La rencontre rassemble des représentants de 25 pays d’Europe, d’Afrique, et d’Asie, avec le soutien du centre culturel catholique de Bosnie Herzégovine.
Monsieur le Président de la République,
Monsieur le Cardinal,
Messieurs les ministres,
Excellences,
Chers amis,
1. C’est pour moi une grande joie d’introduire les travaux de ce nouveau Colloque des Centres culturels catholiques de la méditerranée, en cette cité-martyre de Sarajevo qui évoque tant pour chacune et chacun d’entre nous, victime des ravages dramatiques de la haine lorsque le dialogue a fait place à l’hostilité entre les hommes et les peuples. Dans notre société mondialisée, en ce début du troisième millénaire, les hommes et les femmes de notre temps sont appelés à intensifier les rencontres pour partager leur héritage et édifier une société plus juste et plus fraternelle. Merci, Monsieur le Cardinal, pour vos mots de bienvenue et le témoignage que vous n’avez cessé de donner, dans la fidélité à l’Évangile, pour que l’amour et le pardon soient toujours les premiers et les derniers mots du dialogue. C’est pour moi une joie profonde de vous retrouver, chère Éminence, quelque trois mois après les évènements bouleversants que nous avons vécus ensemble à Rome, de la mort de notre regretté Pape Jean-Paul II à l’élection de notre bien-aimé Pape Benoît XVI. Votre accueil me donne de ressentir à nouveau la vive émotion du Conclave à jamais gravé dans nos esprits et nos cœurs, elle nous rapproche durablement dans une commune action de grâces au Seigneur.

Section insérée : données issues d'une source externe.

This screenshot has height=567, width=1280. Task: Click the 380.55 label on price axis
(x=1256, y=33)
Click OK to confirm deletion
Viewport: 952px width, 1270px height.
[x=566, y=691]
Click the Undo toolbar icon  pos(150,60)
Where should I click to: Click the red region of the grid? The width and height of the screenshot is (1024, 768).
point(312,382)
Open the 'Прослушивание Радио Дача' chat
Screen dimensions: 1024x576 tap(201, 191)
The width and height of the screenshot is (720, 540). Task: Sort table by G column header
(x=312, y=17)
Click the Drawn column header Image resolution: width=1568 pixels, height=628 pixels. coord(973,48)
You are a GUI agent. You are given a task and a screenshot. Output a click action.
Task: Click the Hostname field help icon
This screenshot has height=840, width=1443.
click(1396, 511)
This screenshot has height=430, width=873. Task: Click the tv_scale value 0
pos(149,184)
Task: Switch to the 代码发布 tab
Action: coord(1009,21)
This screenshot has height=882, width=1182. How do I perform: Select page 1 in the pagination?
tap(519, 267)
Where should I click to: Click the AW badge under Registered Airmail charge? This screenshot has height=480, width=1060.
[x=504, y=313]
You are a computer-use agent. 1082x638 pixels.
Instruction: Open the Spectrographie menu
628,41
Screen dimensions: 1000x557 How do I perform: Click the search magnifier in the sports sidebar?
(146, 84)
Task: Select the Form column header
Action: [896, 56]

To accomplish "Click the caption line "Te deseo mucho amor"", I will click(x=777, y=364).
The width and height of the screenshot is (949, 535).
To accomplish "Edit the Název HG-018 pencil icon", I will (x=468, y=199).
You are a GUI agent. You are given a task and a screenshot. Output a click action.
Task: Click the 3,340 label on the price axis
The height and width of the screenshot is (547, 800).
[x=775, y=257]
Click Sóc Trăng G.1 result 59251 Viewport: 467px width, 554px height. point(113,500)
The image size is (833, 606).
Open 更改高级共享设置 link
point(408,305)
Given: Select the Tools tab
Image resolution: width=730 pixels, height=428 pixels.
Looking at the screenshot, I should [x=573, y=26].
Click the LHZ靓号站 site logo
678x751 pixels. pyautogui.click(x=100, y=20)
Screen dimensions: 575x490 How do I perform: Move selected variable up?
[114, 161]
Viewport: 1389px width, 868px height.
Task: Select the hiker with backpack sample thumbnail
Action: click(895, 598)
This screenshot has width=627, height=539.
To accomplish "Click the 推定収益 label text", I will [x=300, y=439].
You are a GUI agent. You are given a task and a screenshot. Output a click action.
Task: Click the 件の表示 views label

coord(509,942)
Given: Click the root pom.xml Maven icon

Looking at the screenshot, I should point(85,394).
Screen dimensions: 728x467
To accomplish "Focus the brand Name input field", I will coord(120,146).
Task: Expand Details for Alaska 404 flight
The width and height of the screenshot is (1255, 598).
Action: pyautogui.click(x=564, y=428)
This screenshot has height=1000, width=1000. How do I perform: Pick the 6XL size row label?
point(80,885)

Monsieur le Président de la République,
2. C’est une grande joie pour moi de vous dire, en notre nom à tous, l’honneur qui est le nôtre de vous accueillir au commencement de nos travaux. Avec prêtres, religieux et religieuses, laïcs engagés dans le dialogue foi et cultures, le Conseil Pontifical de la Culture a choisi Sarajevo pour réunir les responsables des Centres culturels catholiques du bassin méditerranéen et, avec eux, réfléchir sur Les défis d’un nouveau dialogue dans le contexte de la mondialisation. À l’occasion de sa venue mémorable en cette cité, le 12 avril 1997, le Pape Jean-Paul II déclarait aux hommes politiques de Bosnie-Herzégovine : « Sarajevo, ville au carrefour de tensions entre des cultures, des religions et des peuples différents, peut être considérée comme la ville-symbole de notre siècle… Dans une perspective historique, Sarajevo, et toute la Bosnie-Herzégovine, si elles réussissent à établir leurs structures institutionnelles dans la paix, peuvent devenir à la fin de ce siècle un exemple de convivialité dans la diversité pour de nombreuses nations qui font, elles aussi l’expérience de cette difficulté, en Europe et dans le monde ». Et il ajoutait : « La méthode dont on doit tenir le plus grand compte pour résoudre les problèmes qui surgissent tout au long de ce chemin difficile, est celle du dialogue inspiré par l’écoute de l’autre partie et le respect mutuel. »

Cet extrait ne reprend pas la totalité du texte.